Thankfully, Google realizes you don't want to get hacked.

Like many entrepreneurs, you probably use the Internet to carry out sensitive business activities such as banking, taxes and email. So it’s crucial to make sure the walls of the Web are as impenetrable as possible.

While Google can't prevent all potential nefarious Web behavior, it can at least patrol its own backyard. With this goal, Google is planning Pwnium 4, its fourth annual hacking contest, which targets its Chrome operating system.

The contest is expected to kick off during the CanSecWest security conference in Vancouver, from March 12 through the 14th.

Inspiring hackers to put up a fight, Google has offered a total of $2.7 million in cash prizes to those who manage to compromise a Chrome browser or device.

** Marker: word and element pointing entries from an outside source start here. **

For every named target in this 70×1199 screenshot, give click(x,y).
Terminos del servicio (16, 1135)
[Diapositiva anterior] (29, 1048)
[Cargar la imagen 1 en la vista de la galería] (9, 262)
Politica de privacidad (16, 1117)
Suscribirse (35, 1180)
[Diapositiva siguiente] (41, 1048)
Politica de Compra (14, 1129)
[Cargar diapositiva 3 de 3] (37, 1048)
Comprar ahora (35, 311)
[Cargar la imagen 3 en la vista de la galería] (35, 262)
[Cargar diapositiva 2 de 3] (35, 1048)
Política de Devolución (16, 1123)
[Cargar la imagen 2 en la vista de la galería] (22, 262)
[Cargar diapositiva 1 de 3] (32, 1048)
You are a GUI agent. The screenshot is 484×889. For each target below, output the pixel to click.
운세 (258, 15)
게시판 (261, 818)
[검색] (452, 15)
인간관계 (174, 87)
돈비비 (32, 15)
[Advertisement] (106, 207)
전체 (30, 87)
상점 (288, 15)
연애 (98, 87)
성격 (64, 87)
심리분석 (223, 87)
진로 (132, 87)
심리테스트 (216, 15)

To claim the money, a hacker will have to follow a long list of rules and go into detail about how they performed the exploit.

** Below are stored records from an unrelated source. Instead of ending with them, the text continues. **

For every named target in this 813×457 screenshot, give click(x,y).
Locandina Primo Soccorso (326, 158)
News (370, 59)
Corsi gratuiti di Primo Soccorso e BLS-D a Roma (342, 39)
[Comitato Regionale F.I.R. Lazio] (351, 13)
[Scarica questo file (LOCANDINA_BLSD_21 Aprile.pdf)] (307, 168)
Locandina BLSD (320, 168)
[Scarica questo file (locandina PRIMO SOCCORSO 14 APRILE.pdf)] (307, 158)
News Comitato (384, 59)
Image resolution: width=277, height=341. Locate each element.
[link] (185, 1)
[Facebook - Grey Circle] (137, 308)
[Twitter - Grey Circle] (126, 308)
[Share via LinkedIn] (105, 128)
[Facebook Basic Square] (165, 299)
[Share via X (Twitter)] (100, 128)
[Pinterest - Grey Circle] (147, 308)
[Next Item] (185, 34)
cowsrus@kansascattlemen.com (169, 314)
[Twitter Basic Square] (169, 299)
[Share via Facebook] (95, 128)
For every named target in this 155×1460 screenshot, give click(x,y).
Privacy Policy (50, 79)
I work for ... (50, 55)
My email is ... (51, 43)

But why would Google want to challenge people to prove its products are fallible? Well, beyond protecting Chrome users, the contest does offer a nice little PR bump. Last year, there were no winning entries. So, kudos to Google. Still, hackers who identified a few necessary fixes did receive partial awards.

In 2010, the company established the ongoing Chromium Vulnerability Reward Program and has given away a total of $900,000 since. After Pwnium 3, they praised the program's success: "We’re itching to give more, as engaging the security community is one of the best ways to keep all Internet users safe."